Carnevale acknowledged that not all traders were involved in crime and that many depended on the market to survive. The region is home to three of Rio’s largest favelas – Chapadão, Acari and the Morro da Pedreira – and suffers some of the city’s lowest life expectancy levels.
Acari’s traders are seething at the closure and, as they see it, their branding as crooks.
“So many decent people work here. It’s not like they say that this is just drug traffickers and thieves,” said Ribeiro, who sells cut-price air fryers, popcorn makers and fans “with a few minor defects”.
“If there are people up to no good here, nicking things, I can tell you with absolute certainty it’s 5%.”
Luciana Rodrigues, a 49-year-old underwear saleswoman, was also incensed. “They should separate the wheat from the chaff but that’s not what they’re doing. They’re treating us all as thieves,” said Rodrigues, who lives in Pedreira, a hilltop favela overlooking the mile-long market.
Sérgio Luís Lopes da Silva, a 55-year-old lightbulb vendor, said Acari’s market – where he works with his son – was precisely the thing preventing the teenager falling into crime. “Idle hands are the devil’s workshop – I learned that from my parents up north,” said Silva, also crediting the market with helping him escape poverty after he migrated to Rio in 1986 from Brazil’s less-developed north-east. “I came on the back of a livestock truck.

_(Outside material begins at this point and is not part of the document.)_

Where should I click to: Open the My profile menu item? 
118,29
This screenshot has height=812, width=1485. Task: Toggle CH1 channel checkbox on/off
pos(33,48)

Today, I have a home to live in and a car to drive,” Silva said.
Other traders hailed the marketplace – which was also memorialised by Brazil’s most famous living sambista, Zeca Pagodinho – as a cultural treasure. “Culturally speaking, this is such a rich place,” said Aline Santos, a 39-year-old chocolate vendor.
“You can find antiques, books, CDs. There’s something here for everyone,” Santos added as protesting traders gathered at the shuttered market with posters denouncing the government’s move. “SOS Acari,” read one.
As proof that her products had not fallen off the back of a lorry, Santos had taped 18 receipts to her poster showing they were legally purchased from a wholesaler. “We aren’t delinquents and we’re here to prove it,” she declared as the group proceeded through the defunct market to the sound of a funk track celebrating its bargain-basement prices.
The Feira de Acari has faced eradication before. In 1994, hundreds of troops besieged the area after a similar mayoral decree. Ribeiro remembers helicopters swooping over Acari’s rooftops as the cinematic crackdown unfolded.
Authorities detained more than 100 people and proclaimed their mission accomplished. “The Acari market is extinct,” one government mandarin told the Jornal do Brasil. He was wrong. After a few months lying low, traders returned and Acari’s market was reborn, attracting thousands of bargain hunters each week.
Carnevale insisted that this time would be different but admitted that enforcing the prohibition was a major challenge. “It’s the challenge every winner faces – not how to win but how to ensure you keep winning.”
Acari’s jobless traders hope he will fail. The market’s closure came as the region was still reeling from deadly floods that were partly blamed on climate change. Ribeiro lost 5,000 reals’ worth of merchandise when rain caused the Acari river to overflow, engulfing his delivery vehicle and home. “This whole area turned into the sea,” he said “I lost everything.”
As he surveyed his deserted market, he lamented its downfall but wagered that it would eventually return. “My whole life I’ve made a living off this market. To see it snatched away just like that, it’s as if you’d worked for a company and one day were just sacked on the spot.”
Further up the road towards the favela, protesters had hung a banner by the roadside where customers once haggled. “Acari weeps,” it said.